I’m reminded how a young man told me a few years ago that he loathed Bill Clinton because the former president was — and I quote — ”a hippie.” I was floored. Love Clinton or loathe him, that is, putting it mildly, an unlikely description of a man who spent the hippie era as a Rhodes Scholar and Yale University student of law.

But it makes sense if you buy the premise that we have been re-litigating the ’60s here, seeking a balance of values between the freedom some of us won and the ”good old days” others of us lost, between the whispered promise of change and the shouted, strident threat.

Indeed, if you buy the premise, then John McCain’s recent attempts to conflate Obama with William Ayers are hardly surprising.

Whatever you think of the ’60s, though, one thing is undeniable: They tore us apart, ripped American society to pieces and threw those pieces in the air so they rained down like confetti, falling into new configurations, nothing where it used to be.
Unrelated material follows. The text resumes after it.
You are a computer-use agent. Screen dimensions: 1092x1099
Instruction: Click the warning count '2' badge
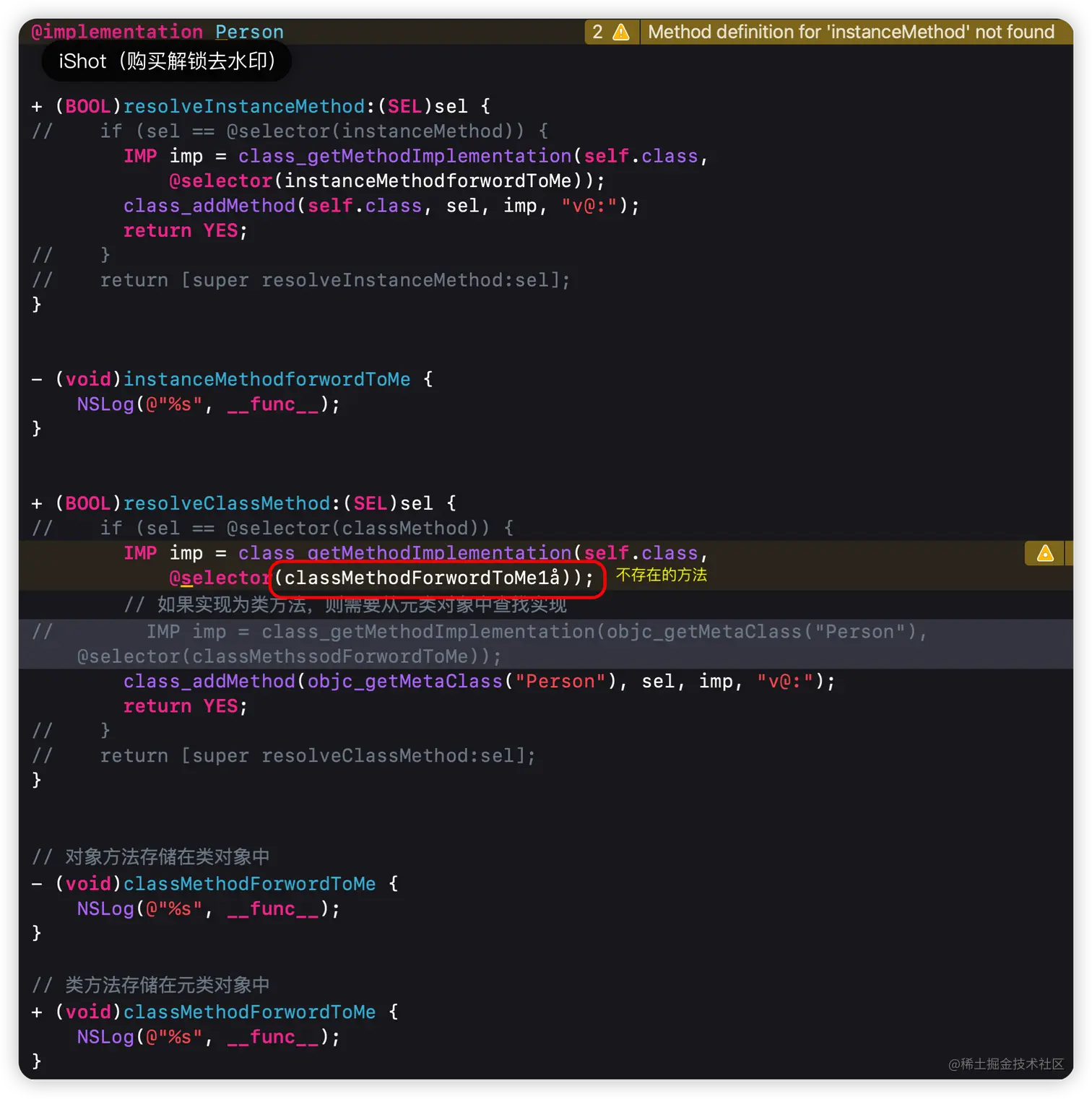[x=599, y=32]
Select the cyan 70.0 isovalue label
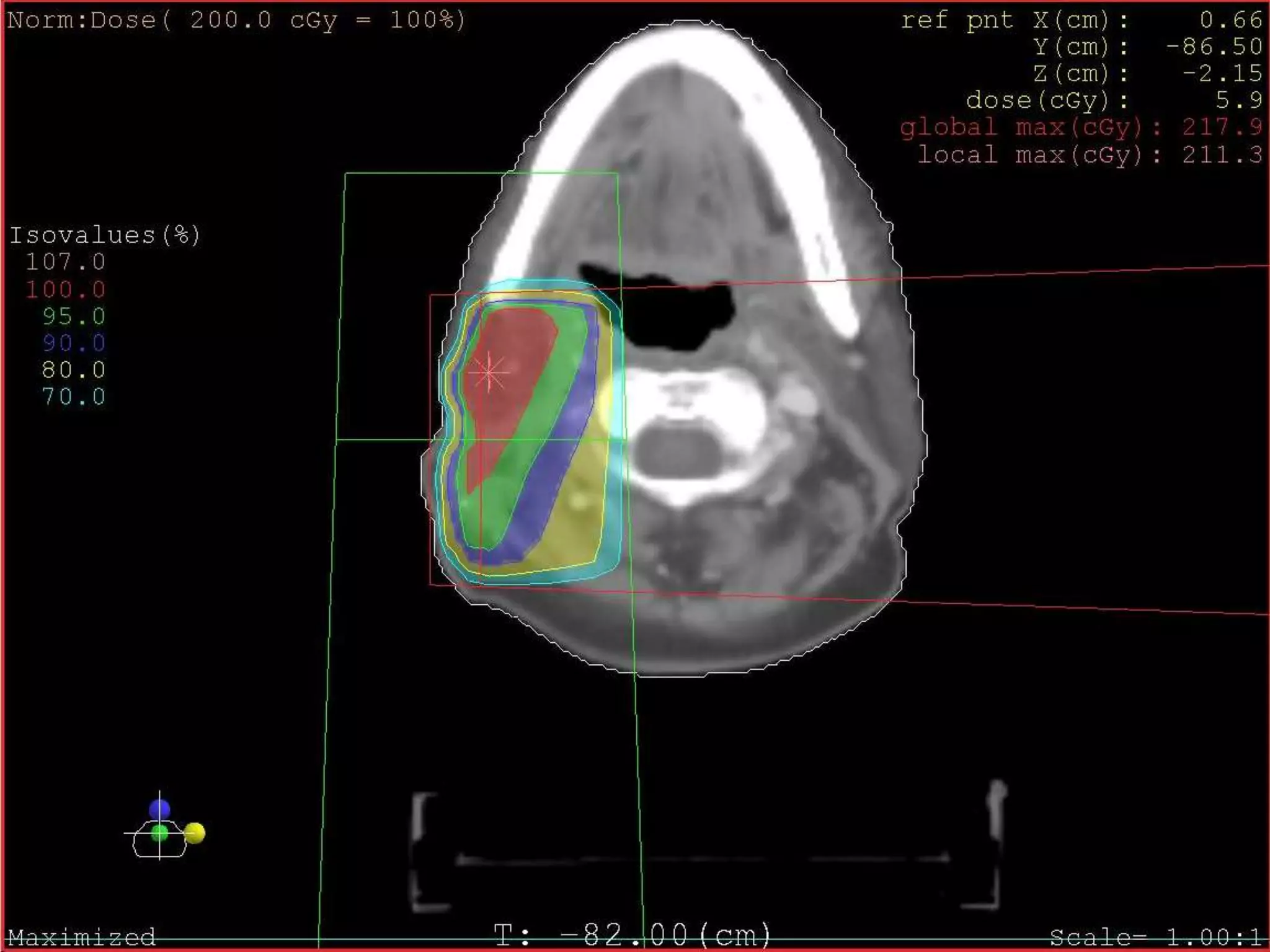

It was an angry time, those who found stability — identity — in the old configurations fighting those intoxicated by the possibilities of the new.

Which is why some regarded the presidential candidacy of Robert F. Kennedy with such ineffable hope. His was a promise to reconcile the shredded pieces, to make them — make us — whole again. Then he walked through that hotel kitchen, and we lost everything that might have been.

Forty years later, we are still angry, still sifting through confetti pieces, trying to find a way to make them whole. And here comes Barack Obama wanting to be president.

He has an economic plan, sure. He has a healthcare plan, yes. He has a promise to end the war in Iraq, fine.

Those are important matters, certainly. But when I look at this guy and reflect on the hate I see in my country, the lack of purpose I see in my country, the division and fear I see in my country, those concerns feel distinctly secondary.

You know what I hope Barack Obama is? I hope he is reconciliation — the end of the 1960s at long last. And the beginning of something new.